According to last year’s problematic exit polling, his support among ‘white evangelicals’ dropped to 76%, (CNN Politics) even as their proportion of the total vote rose from 26% to 28%.

At best, Trump’s pro-Christian presidency at most enabled white conservative Christians to hold their own in the biggest election turnout in a century. Its largest impact was on those most removed from the Christian agenda, whose turnout it boosted enormously.

As for Biden, I am predicting he will fail, and voters will quickly realise that they screwed up given that the now President is a consummate and self-promoting nitwit — a view even held by some Democrats. This is not a ‘dire prediction’ because the USA will recover from Joe Biden’s more generalised failure as a president, but it could be quite a painful process for the USA to get back on the political track they had become very comfortable with.
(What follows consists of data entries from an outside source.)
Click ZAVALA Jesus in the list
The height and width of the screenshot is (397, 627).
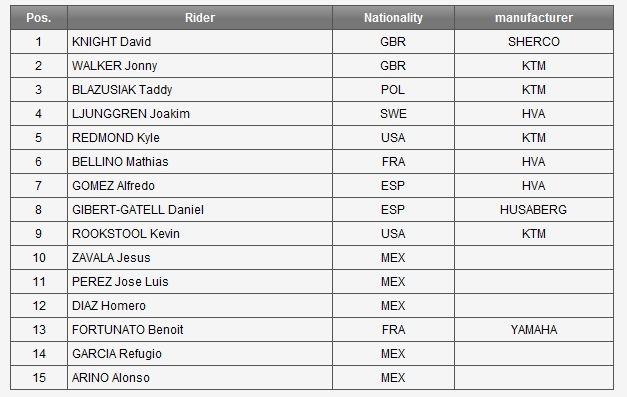click(111, 257)
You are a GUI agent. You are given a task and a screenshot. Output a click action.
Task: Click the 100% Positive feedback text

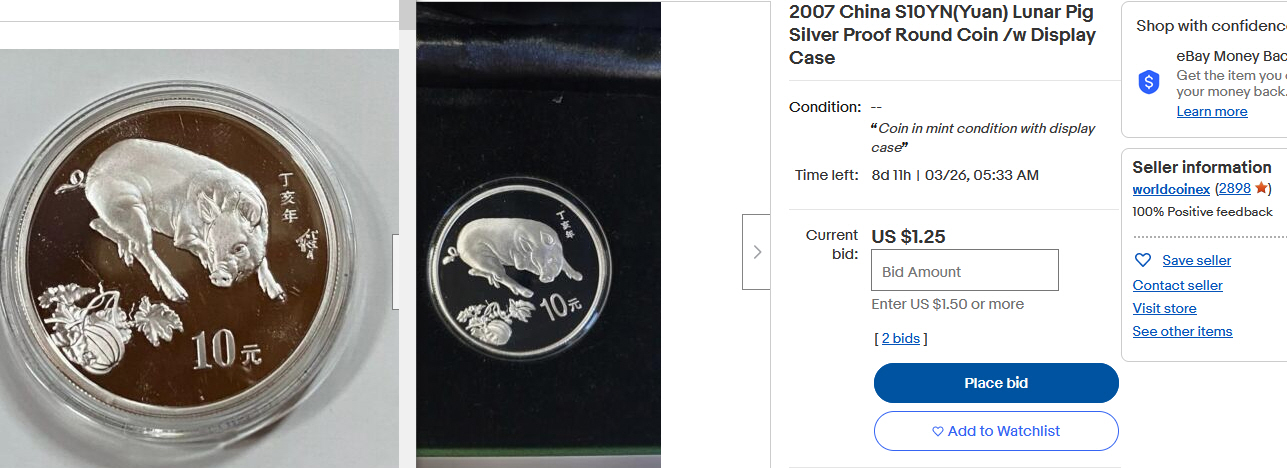1203,212
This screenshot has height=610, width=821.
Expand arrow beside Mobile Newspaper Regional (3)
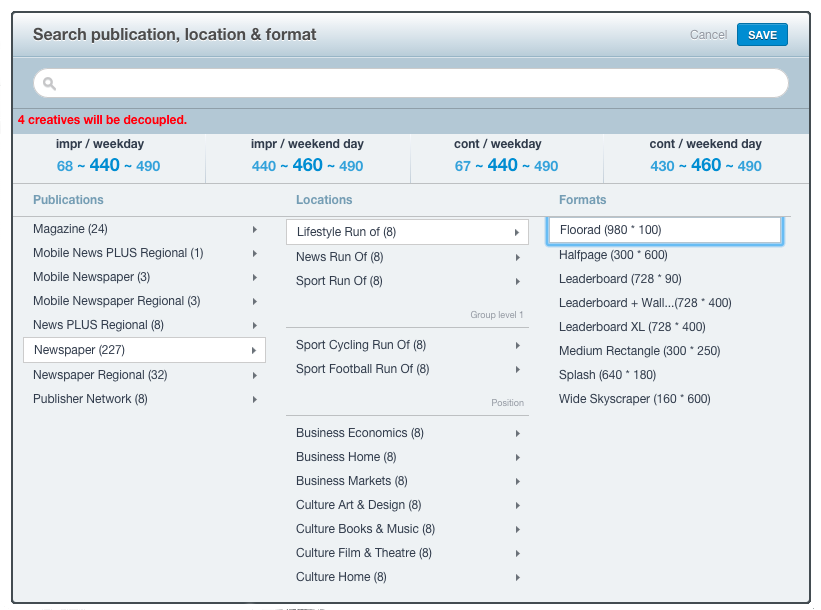[254, 302]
The reason Mr. Biden will fail so soon is that many more millions who voted for him will realise — and quickly — that they made a mistake — a political mea culpa. In some ways, it will be a similar reaction than was to the election of Jimmy Carter in 1976, when many of his voters quickly realised they had screwed up.

As for Mr Biden’s sanctimonious hypocrisy to call for ‘unity’, we should at least refer to biblical guidance. Paul’s word to the conflicted Corinthian congregation is God’s word to us today:

“I appeal to you, brothers, by the name of our Lord Jesus Christ,
that all of you agree, and that there be no divisions among you,
but that you be united in the same mind and the same judgment.”
~ 1 Corinthians 1:10

When we have “the same mind and the same judgment,” we can heal our divisions and face our future with hope. Let us pray and hope Americans work to this end for the glory of our Lord, not for the glory of Mr Biden.